* [EXERCÍCIOS PROPOSTOS]:
(a) Copie do texto sobre as cheias do rio Acre o trecho que começa nas palavras "O rio Acre, como" e vai até "intensidade do fenômeno.", inclusive.
(b) Prossiga com o texto sobre as cheias do rio Acre, escrevendo a partir da última frase apresentada.

* [TEXTO PARA LEITURA]:
********************

O rio Acre, como faz há milênios, recebeu nesse ano um grande volume de chuvas e transbordou. Não é inédito, mas provoca uma espécie de transe amnésico-histérico: poucos lembram que todo ano é a mesma coisa, o que muda é a intensidade do fenômeno.

"Rio Acre desabriga 20 famílias", "Defesa Civil distribui alimentos e água potável para desabrigados", "nível do rio sobe", "nível do rio desce", "prefeitura distribuirá hipoclorito para famílias atingidas pela enchente", "volta para casa aumenta riscos de infecção por leptospirose, micoses e outras doenças" - são estas, dentre muitas outras, as manchetes dos jornais nessa época do ano.

Mas por que não questionar: essas famílias voltam para os bairros alagadiços só para sofrer, todos os anos, as mesmas dificuldades?

Elas voltam porque são pobres. Todos os programas habitacionais do governo para pessoas em áreas de risco fundam-se em um único pressuposto: transferir as famílias para regiões mais altas. Esquecem que, nos locais de origem, elas têm a mercearia onde compram fiado para pagar no fim do mês (quando sai o dinheiro da aposentadoria, da pensão ou do trabalho braçal). Têm a escola próxima para os filhos estudarem. Têm água potável, encanada ou "enganada" (os bairros alagadiços, por serem muito baixos, alcançam os lençóis freáticos com muita facilidade por meio de poços, construídos geralmente em mutirões).

********************

* [MATERIAL DE ESTUDO]:

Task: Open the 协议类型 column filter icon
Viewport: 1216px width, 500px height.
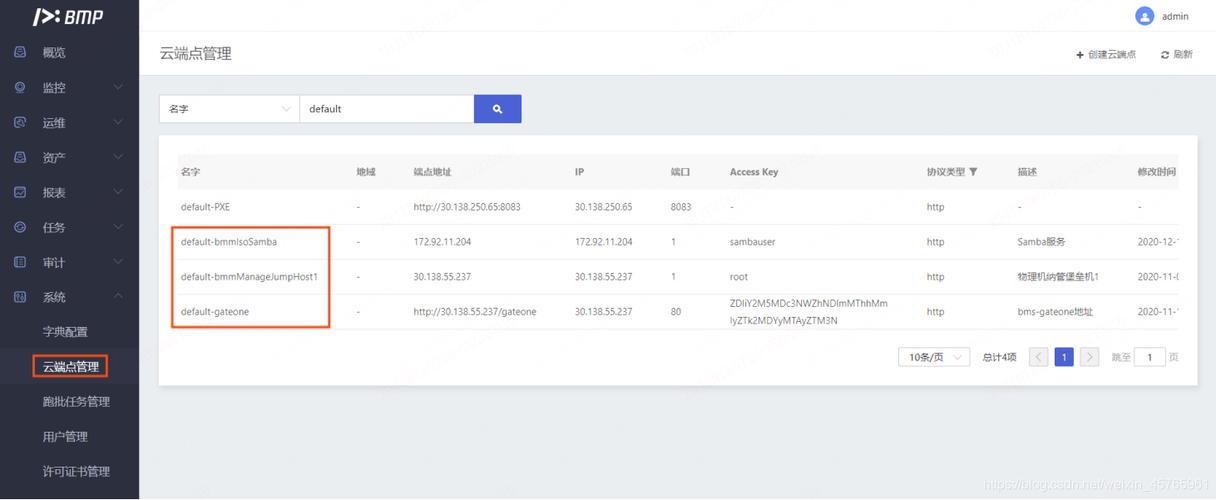Action: [x=973, y=172]
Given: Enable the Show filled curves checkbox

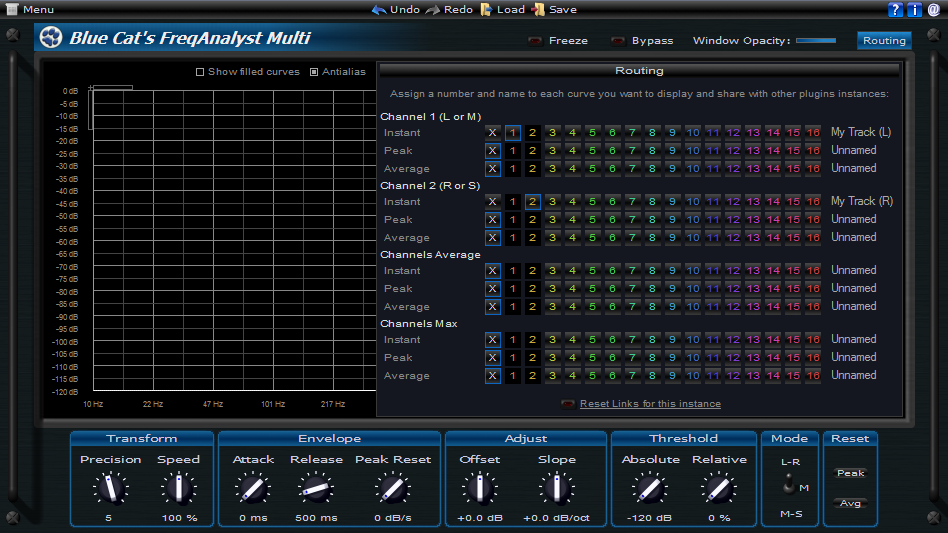Looking at the screenshot, I should 200,72.
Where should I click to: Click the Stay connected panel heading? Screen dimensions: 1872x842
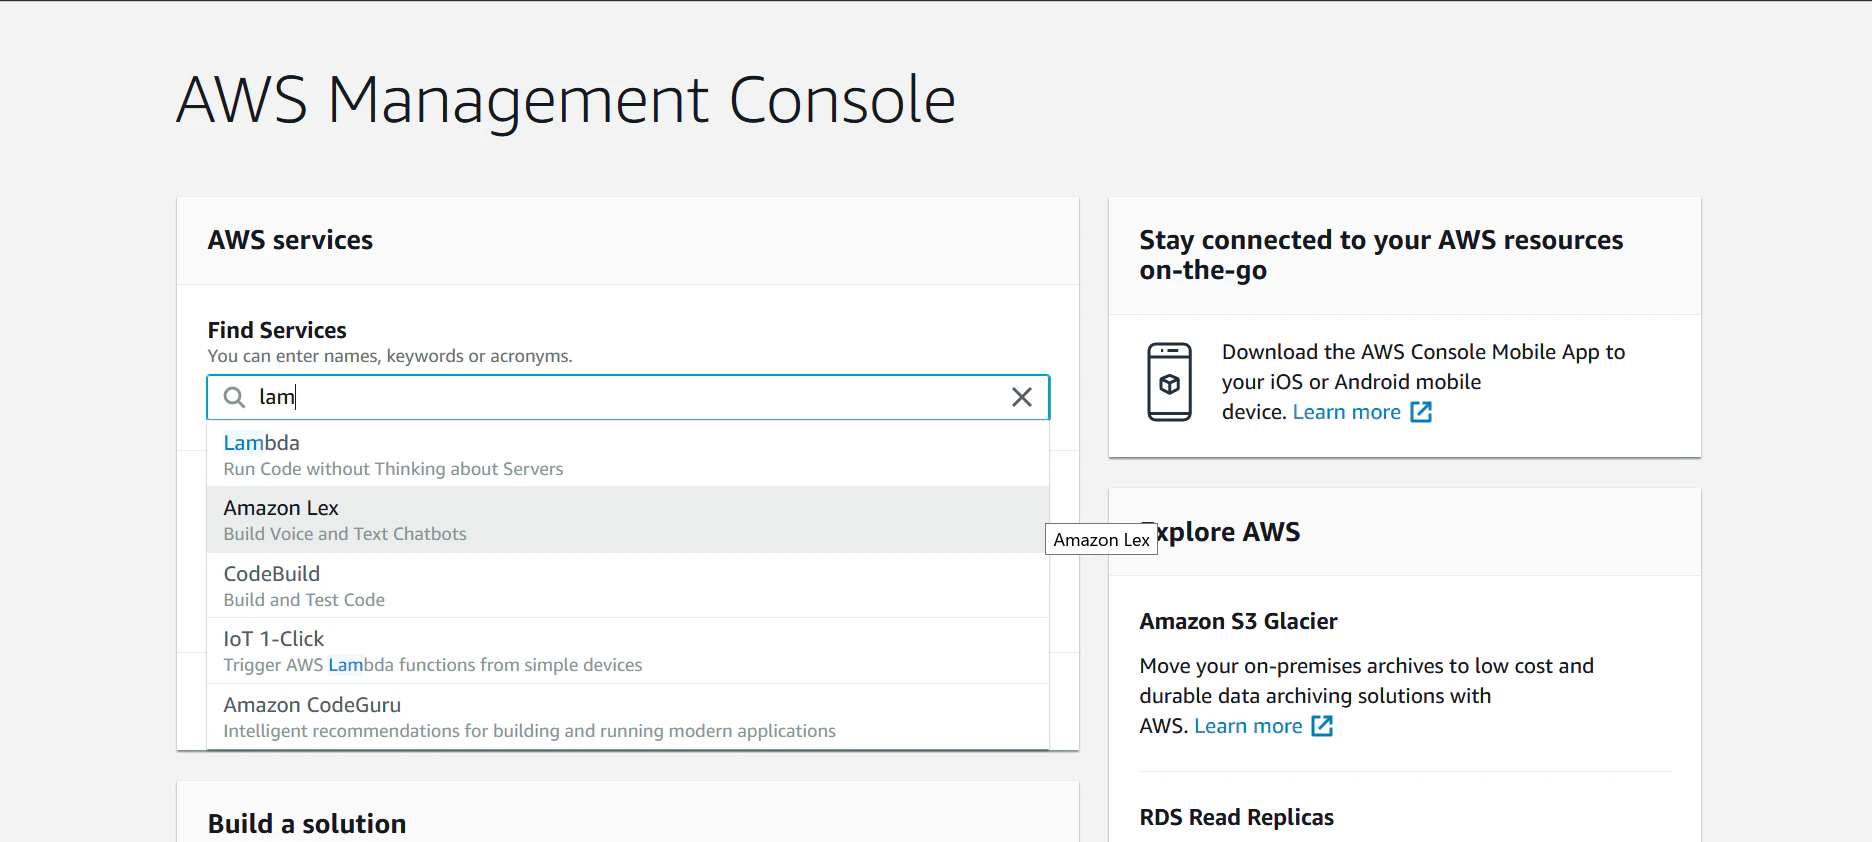(x=1380, y=254)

********************

* [GABARITO DAS ATIVIDADES]:
(a)
O rio Acre, como faz há milênios, recebeu nesse ano um grande volume de chuvas e transbordou. Não é inédito, mas provoca uma espécie de transe amnésico-histérico: poucos lembram que todo ano é a mesma coisa, o que muda é a intensidade do fenômeno.

(b)
As famílias não deixam os bairros alagadiços porque constituíram nesses locais uma rede de auxílio mútuo compatível com a sua baixa renda. As casas construídas pelo governo, até onde sei, sequer levam esses pontos em consideração. Pior que isso: submetem as "vítimas da enchente" (expressão que é outra violência de ordem simbólica):

- à mesma escassez de água potável sofrida pela classe média em outros bairros (e como essas regiões são muito altas, perfurar um poço ou "cacimba" a picaretadas é uma aventura quase sempre impossível, além de perigosa).

- a ausência de sistemas de saúde e de educação que tenham - no mínimo - os mesmos problemas de superlotação e escassez de fichas que existiam nos bairros de origem.

- a inexistência de mercearias ou pequenos estabelecimentos que aceitassem vender fiado e receber no final de cada mês.

- a falta de um policiamento ostensivo para inibir crimes contra o patrimônio, tráfico de drogas e desentendimentos comuns em qualquer comunidade.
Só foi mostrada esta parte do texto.